What you need to know about the resignation of Bishop Donal Murray of Limerick this week is that it is the tip of the iceberg. Murray resigned in Rome after evidence of his role in covering up pedophile priests in Dublin became public.

Two more bishops are said to be in the sights of the Vatican, which wants the mess cleared up and the Irish Church restored to normalcy.

Good luck with that. Two others may also have to go. Cardinal Desmond Connell, who has been pathetically dancing on the head of a pin trying to avoid any association with the scandal, may also be censured.

The facts are that two major inquiries in Irish dioceses have taken place. In Wexford, then-Bishop Brendan Comiskey was forced out after the horrific deeds of pedophile Father Sean Fortune were revealed. In Dublin, five bishops are under the spotlight.

The question is, of course, what would happen if the Murphy report into wrong-doing in the Dublin Archdiocese was duplicated in every diocese in Ireland? That is what clerical abuse watchdogs have called for.
 
The fallout would be horrific, but nonetheless I think it should be done.

It is time once and for all for the pedophiles and their enablers to be utterly exposed. Recently two very elderly Nazi guards at prison camps were placed under arrest and tried.

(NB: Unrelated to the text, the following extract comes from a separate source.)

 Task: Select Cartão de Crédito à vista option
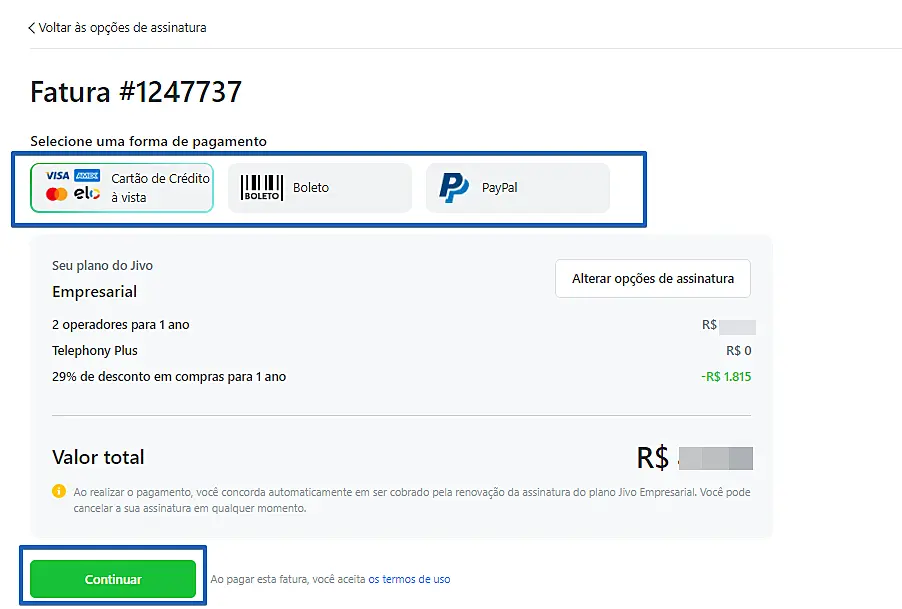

Justice was seen to be done and the world can move on. The six million Jews who died can rest a tiny bit easier. The little children whose lives were ruined by pedophile priests all over Ireland need that same closure.

There are many fine bishops and priests all over Ireland who had nothing to do with pedophiles or cover -ups. Yet they are under the same suspicion as the real offenders.

Archbishop Diarmuid Martin in Dublin has shown the way by forthrightly addressing the issue in the wake of the Murphy report. The Church in general needs to follow his lead, stop backpedalling, explaining away the inexplicable. A cleaning-out is needed from diocese to diocese where wrongs occurred.

Only then can the Church in Ireland regain its momentum.